• **Exercise details**
Where does the word "link" appear in the entries below? Copy each line that holds it.

Stored data
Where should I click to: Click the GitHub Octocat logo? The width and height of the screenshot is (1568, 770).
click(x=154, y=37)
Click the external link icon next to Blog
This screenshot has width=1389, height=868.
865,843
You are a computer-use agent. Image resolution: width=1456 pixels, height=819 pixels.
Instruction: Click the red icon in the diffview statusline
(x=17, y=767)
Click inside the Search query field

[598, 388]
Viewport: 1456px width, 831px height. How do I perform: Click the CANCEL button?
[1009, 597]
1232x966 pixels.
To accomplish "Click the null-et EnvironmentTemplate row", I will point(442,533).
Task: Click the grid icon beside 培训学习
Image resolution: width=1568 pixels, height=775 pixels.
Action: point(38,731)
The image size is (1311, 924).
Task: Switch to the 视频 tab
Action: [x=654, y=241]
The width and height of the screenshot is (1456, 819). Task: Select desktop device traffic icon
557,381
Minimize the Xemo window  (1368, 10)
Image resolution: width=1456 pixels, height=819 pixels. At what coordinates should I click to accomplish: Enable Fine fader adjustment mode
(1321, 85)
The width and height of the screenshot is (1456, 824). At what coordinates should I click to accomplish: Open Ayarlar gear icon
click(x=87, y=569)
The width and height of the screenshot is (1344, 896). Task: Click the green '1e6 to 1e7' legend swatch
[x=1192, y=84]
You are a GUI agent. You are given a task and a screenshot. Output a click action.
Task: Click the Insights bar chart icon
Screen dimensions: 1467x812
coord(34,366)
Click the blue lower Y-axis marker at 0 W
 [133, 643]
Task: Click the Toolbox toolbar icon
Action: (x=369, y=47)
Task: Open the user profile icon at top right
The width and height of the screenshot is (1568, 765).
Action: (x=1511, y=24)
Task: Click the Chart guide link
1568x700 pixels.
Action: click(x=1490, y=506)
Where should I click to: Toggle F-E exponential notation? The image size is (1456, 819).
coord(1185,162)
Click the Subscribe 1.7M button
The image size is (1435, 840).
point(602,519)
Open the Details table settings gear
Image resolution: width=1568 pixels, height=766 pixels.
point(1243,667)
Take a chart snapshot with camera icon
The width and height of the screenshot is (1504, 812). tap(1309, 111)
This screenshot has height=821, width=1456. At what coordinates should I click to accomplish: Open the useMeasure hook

• **Solution below**
Click the external link icon next to Blog
Task: Click the Chart guide link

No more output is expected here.